» **Exercise prompt**: Go through the entries and set each one down exactly.
[Task inputs Boundary: Start]
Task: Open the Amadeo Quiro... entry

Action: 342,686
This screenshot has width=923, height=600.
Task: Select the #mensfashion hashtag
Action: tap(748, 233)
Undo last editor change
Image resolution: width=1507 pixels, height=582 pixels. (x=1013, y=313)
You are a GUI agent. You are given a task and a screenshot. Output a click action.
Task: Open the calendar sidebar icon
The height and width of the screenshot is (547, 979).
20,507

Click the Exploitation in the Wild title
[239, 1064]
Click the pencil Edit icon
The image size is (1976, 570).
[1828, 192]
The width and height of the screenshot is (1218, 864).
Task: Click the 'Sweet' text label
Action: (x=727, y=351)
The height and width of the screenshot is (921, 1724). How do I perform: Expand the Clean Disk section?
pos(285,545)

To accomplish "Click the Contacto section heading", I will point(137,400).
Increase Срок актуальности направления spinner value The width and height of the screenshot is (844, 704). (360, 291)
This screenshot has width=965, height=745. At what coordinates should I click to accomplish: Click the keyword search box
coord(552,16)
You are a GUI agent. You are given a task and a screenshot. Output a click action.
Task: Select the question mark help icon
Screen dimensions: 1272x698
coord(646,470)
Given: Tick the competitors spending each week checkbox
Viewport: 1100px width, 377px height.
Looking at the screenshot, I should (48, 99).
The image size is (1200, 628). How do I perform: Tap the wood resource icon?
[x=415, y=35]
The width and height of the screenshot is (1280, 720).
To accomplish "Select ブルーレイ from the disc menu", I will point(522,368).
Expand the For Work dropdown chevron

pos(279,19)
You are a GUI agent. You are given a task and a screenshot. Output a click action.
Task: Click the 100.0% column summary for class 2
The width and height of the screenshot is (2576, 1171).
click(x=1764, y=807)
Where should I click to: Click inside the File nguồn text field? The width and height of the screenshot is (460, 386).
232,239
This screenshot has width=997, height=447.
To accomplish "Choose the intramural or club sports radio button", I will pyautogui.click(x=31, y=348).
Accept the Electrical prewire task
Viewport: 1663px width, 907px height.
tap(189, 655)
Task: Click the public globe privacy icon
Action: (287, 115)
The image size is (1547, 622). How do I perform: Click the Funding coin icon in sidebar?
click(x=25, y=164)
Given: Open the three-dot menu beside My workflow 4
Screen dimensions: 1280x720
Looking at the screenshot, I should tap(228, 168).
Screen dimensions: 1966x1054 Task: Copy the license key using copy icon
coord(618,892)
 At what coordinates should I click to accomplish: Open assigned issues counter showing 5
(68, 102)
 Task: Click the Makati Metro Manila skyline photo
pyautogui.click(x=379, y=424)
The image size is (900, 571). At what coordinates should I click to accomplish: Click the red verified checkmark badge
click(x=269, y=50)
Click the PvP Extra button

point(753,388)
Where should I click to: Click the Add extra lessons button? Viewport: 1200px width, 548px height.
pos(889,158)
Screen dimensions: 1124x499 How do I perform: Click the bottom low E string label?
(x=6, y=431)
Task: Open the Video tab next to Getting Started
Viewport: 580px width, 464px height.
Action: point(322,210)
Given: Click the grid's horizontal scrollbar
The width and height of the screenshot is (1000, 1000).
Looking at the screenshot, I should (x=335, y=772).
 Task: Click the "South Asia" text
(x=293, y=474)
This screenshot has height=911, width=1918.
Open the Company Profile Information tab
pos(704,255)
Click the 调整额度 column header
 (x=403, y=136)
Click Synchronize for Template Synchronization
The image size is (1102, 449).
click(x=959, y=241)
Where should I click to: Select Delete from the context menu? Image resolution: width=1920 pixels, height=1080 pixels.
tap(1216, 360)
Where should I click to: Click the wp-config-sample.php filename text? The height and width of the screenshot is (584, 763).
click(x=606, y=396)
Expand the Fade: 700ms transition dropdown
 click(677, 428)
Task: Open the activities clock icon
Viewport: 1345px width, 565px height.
[Task inputs Boundary: End]
» **Exercise response**:
Task: Open the Amadeo Quiro... entry

Action: 342,686
This screenshot has width=923, height=600.
Task: Select the #mensfashion hashtag
Action: tap(748, 233)
Undo last editor change
Image resolution: width=1507 pixels, height=582 pixels. (x=1013, y=313)
You are a GUI agent. You are given a task and a screenshot. Output a click action.
Task: Open the calendar sidebar icon
The height and width of the screenshot is (547, 979).
20,507

Click the Exploitation in the Wild title
[239, 1064]
Click the pencil Edit icon
The image size is (1976, 570).
[1828, 192]
The width and height of the screenshot is (1218, 864).
Task: Click the 'Sweet' text label
Action: (x=727, y=351)
The height and width of the screenshot is (921, 1724). How do I perform: Expand the Clean Disk section?
pos(285,545)

To accomplish "Click the Contacto section heading", I will point(137,400).
Increase Срок актуальности направления spinner value The width and height of the screenshot is (844, 704). (360, 291)
This screenshot has width=965, height=745. At what coordinates should I click to accomplish: Click the keyword search box
coord(552,16)
You are a GUI agent. You are given a task and a screenshot. Output a click action.
Task: Select the question mark help icon
Screen dimensions: 1272x698
coord(646,470)
Given: Tick the competitors spending each week checkbox
Viewport: 1100px width, 377px height.
Looking at the screenshot, I should (48, 99).
The image size is (1200, 628). How do I perform: Tap the wood resource icon?
[x=415, y=35]
The width and height of the screenshot is (1280, 720).
To accomplish "Select ブルーレイ from the disc menu", I will point(522,368).
Expand the For Work dropdown chevron

pos(279,19)
You are a GUI agent. You are given a task and a screenshot. Output a click action.
Task: Click the 100.0% column summary for class 2
The width and height of the screenshot is (2576, 1171).
click(x=1764, y=807)
Where should I click to: Click inside the File nguồn text field? The width and height of the screenshot is (460, 386).
232,239
This screenshot has width=997, height=447.
To accomplish "Choose the intramural or club sports radio button", I will pyautogui.click(x=31, y=348).
Accept the Electrical prewire task
Viewport: 1663px width, 907px height.
tap(189, 655)
Task: Click the public globe privacy icon
Action: (287, 115)
The image size is (1547, 622). How do I perform: Click the Funding coin icon in sidebar?
click(x=25, y=164)
Given: Open the three-dot menu beside My workflow 4
Screen dimensions: 1280x720
Looking at the screenshot, I should tap(228, 168).
Screen dimensions: 1966x1054 Task: Copy the license key using copy icon
coord(618,892)
 At what coordinates should I click to accomplish: Open assigned issues counter showing 5
(68, 102)
 Task: Click the Makati Metro Manila skyline photo
pyautogui.click(x=379, y=424)
The image size is (900, 571). At what coordinates should I click to accomplish: Click the red verified checkmark badge
click(x=269, y=50)
Click the PvP Extra button

point(753,388)
Where should I click to: Click the Add extra lessons button? Viewport: 1200px width, 548px height.
pos(889,158)
Screen dimensions: 1124x499 How do I perform: Click the bottom low E string label?
(x=6, y=431)
Task: Open the Video tab next to Getting Started
Viewport: 580px width, 464px height.
Action: point(322,210)
Given: Click the grid's horizontal scrollbar
The width and height of the screenshot is (1000, 1000).
Looking at the screenshot, I should (x=335, y=772).
 Task: Click the "South Asia" text
(x=293, y=474)
This screenshot has height=911, width=1918.
Open the Company Profile Information tab
pos(704,255)
Click the 调整额度 column header
 (x=403, y=136)
Click Synchronize for Template Synchronization
The image size is (1102, 449).
click(x=959, y=241)
Where should I click to: Select Delete from the context menu? Image resolution: width=1920 pixels, height=1080 pixels.
tap(1216, 360)
Where should I click to: Click the wp-config-sample.php filename text? The height and width of the screenshot is (584, 763).
click(x=606, y=396)
Expand the Fade: 700ms transition dropdown
 click(677, 428)
Task: Open the activities clock icon
Viewport: 1345px width, 565px height.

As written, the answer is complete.